Even the frustrating period of “virtual learning” came with some upside. Parents got to peer inside schools, often for the first time. When my wife and I peered inside, we didn’t like what we saw. We’ve been a homeschool family ever since.

Smart.

THE GOP IS THE MULTIRACIAL PARTY OF THE WORKING CLASS. THE DEMS ARE THE PARTY OF AWFLS, BILLIONAIRES, AND DEPENDENTS.

I ONLY KNOW HER VIA SOCIAL MEDIA, BUT WE HAVE SOME MUTUAL FRIENDS WITH JANNA ABRAHAM, and her new PreservePress clothing site is now live. Not too late to order for Christmas. Or even Hanukkah.

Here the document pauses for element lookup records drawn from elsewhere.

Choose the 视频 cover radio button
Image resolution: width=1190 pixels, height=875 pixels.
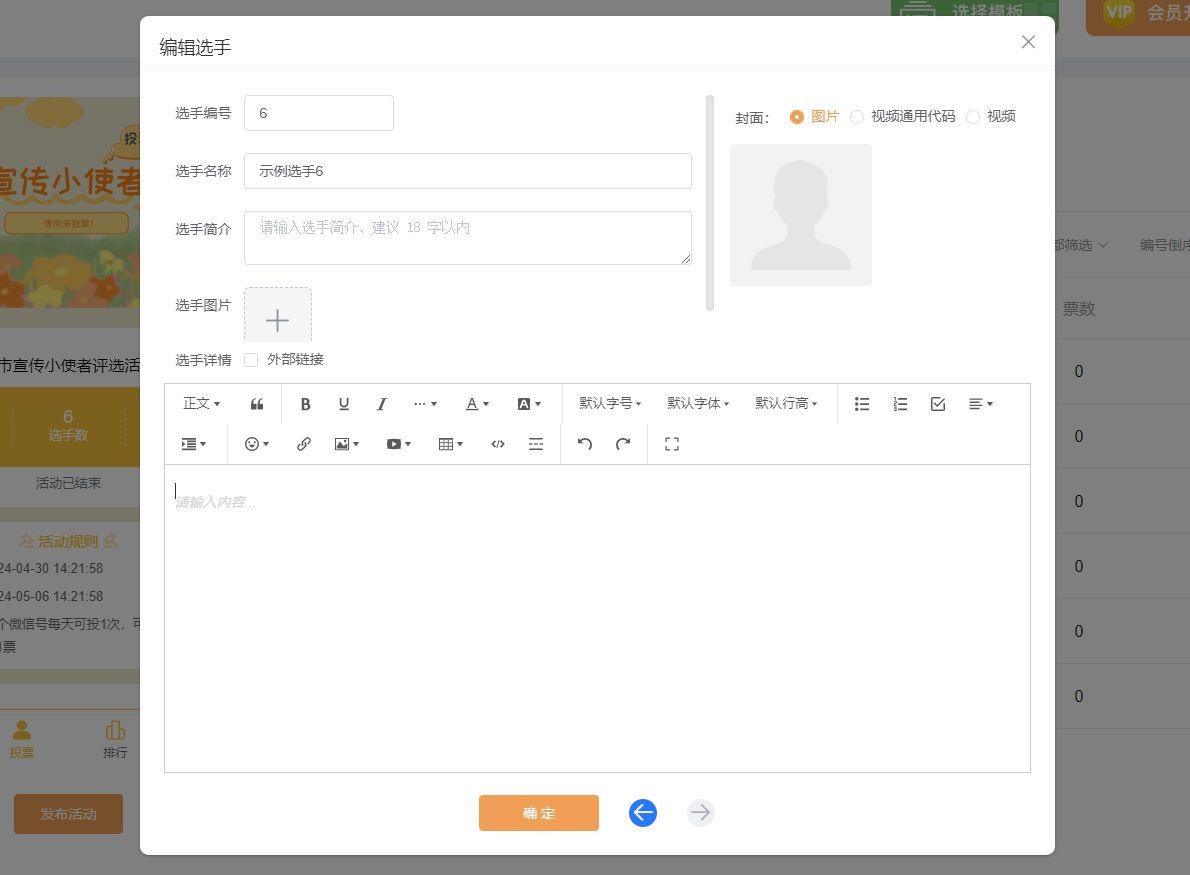click(x=973, y=117)
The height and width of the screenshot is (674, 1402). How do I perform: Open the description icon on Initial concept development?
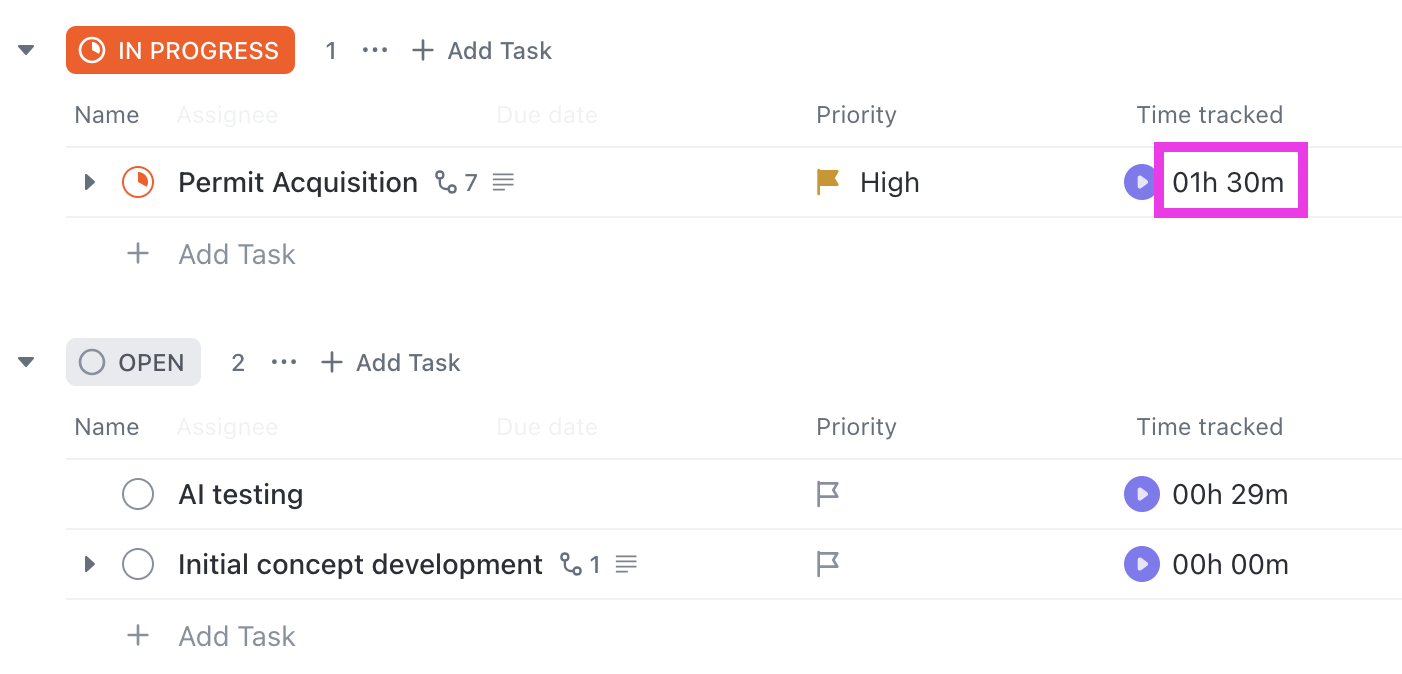click(x=626, y=564)
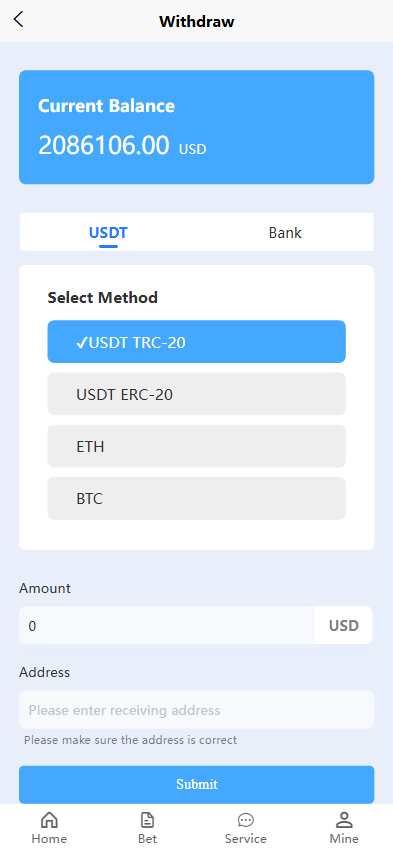Choose USDT ERC-20 as withdrawal method
Screen dimensions: 393x851
[x=196, y=394]
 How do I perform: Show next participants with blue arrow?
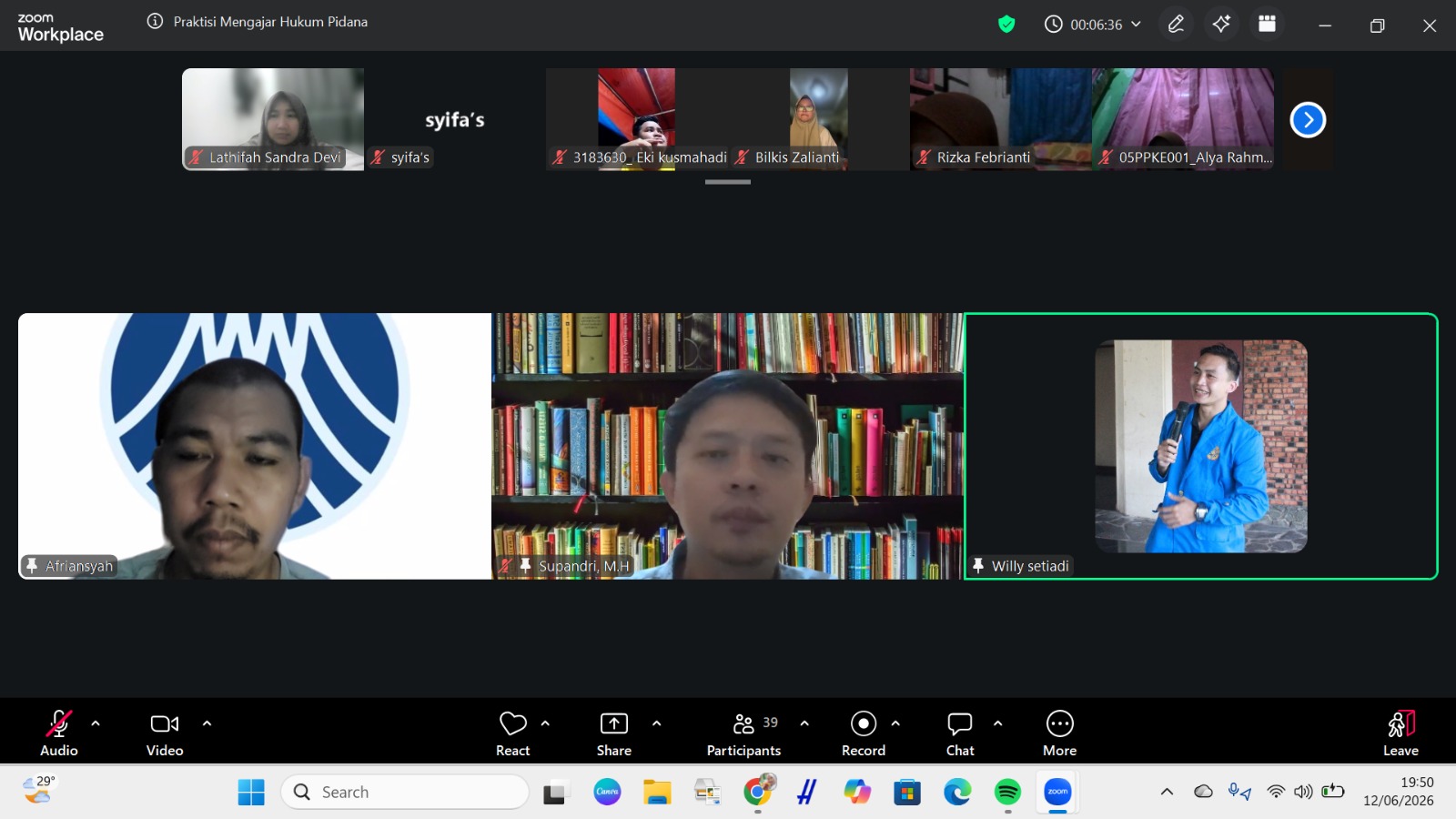(1308, 119)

OPEN THREAD: Tuesday’s groovy.

PEOPLE ARE CALLING THE TN-7 RACE FOR MATT VAN EPPS, but Aftyn Behn was in the lead for a while and it’s still closer than it should have been. With her views and history she should be in the single digits.

UPDATE: Tennessee’s 7th District Special Election. “Victory for Behn, a progressive some dubbed the “AOC of Tennessee,” was once unthinkable in a district President Trump won by 22 points just last year. Despite her record of backing controversial policies, including transgender surgeries for minors, defunding the police, and even saying she hates Nashville, the very city she sought to represent, her support surged into the margin of error, leaving a tight race for today’s election. Her near-upset could have flipped a deep-red seat for the first time in more than four decades, validating Democrats’ new strategy and signaling a dark warning for Republicans heading into the 2026 midterms.”

Helen and I watched an AppleTV show called Physical, set in the early 1980s. The protagonist’s husband, a lefty Democrat, was running for state Senate and thought he might win because his poll watchers reported a lot of voters in Birkenstocks. Then a whole fleet of buses showed up, full of conservatively dressed Mormons who put his Republican Mormon opponent over the top. Dems have built their turnout apparatus, but the GOP — especially in my rather complacent state — hasn’t built a system to deliver its equivalent of the busloads of Mormons. It needs to get going on that, pronto.